→ The problem
Leaving out all pictures, restate word for word the lines from the one with "Task: Click the" through the last line of the entries.
*** Record extracts ***
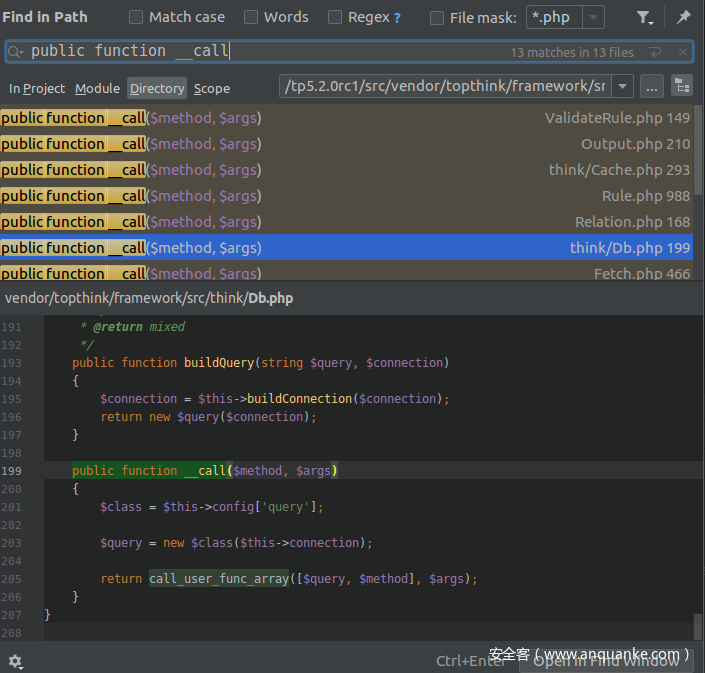Click the Regex help question mark
The image size is (705, 673).
[x=397, y=18]
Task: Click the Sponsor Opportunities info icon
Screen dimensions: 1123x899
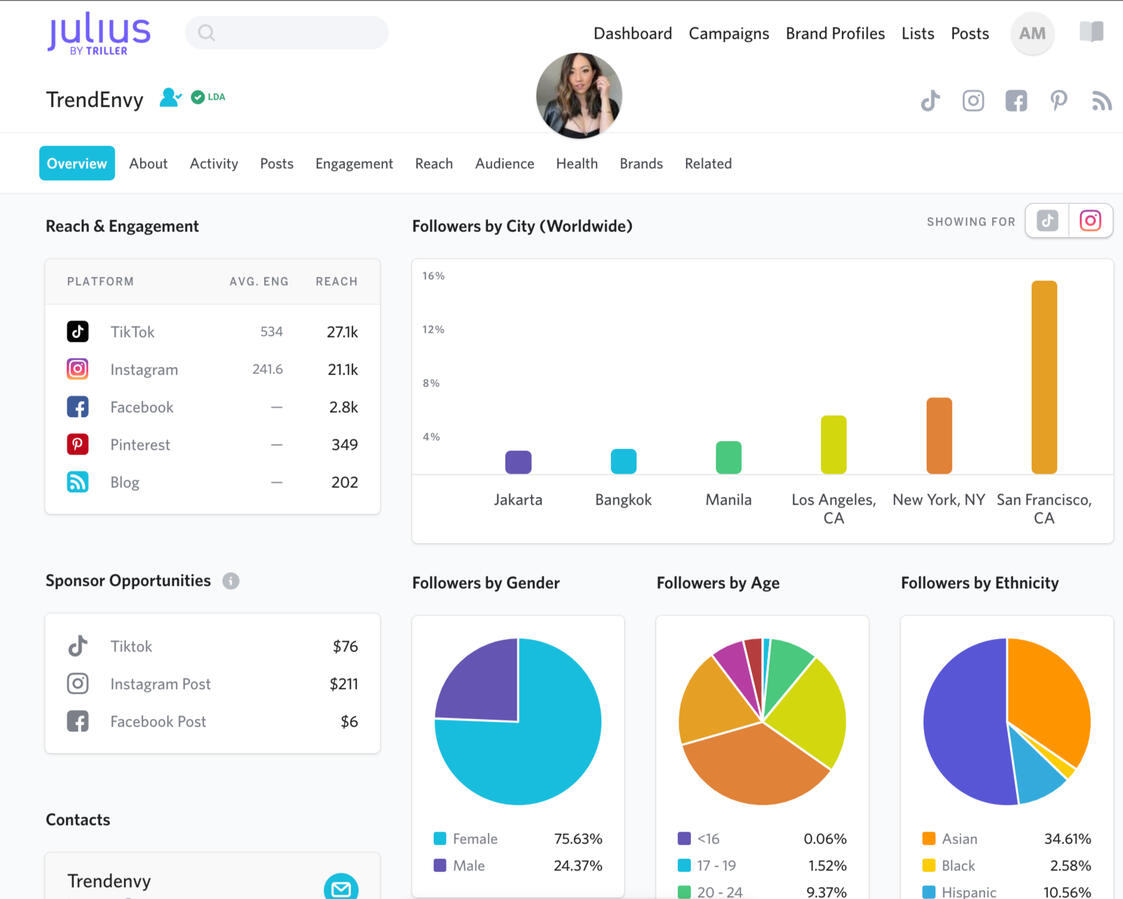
*** End of Record extracts ***
→ Task response
Task: Click the Sponsor Opportunities info icon
Screen dimensions: 1123x899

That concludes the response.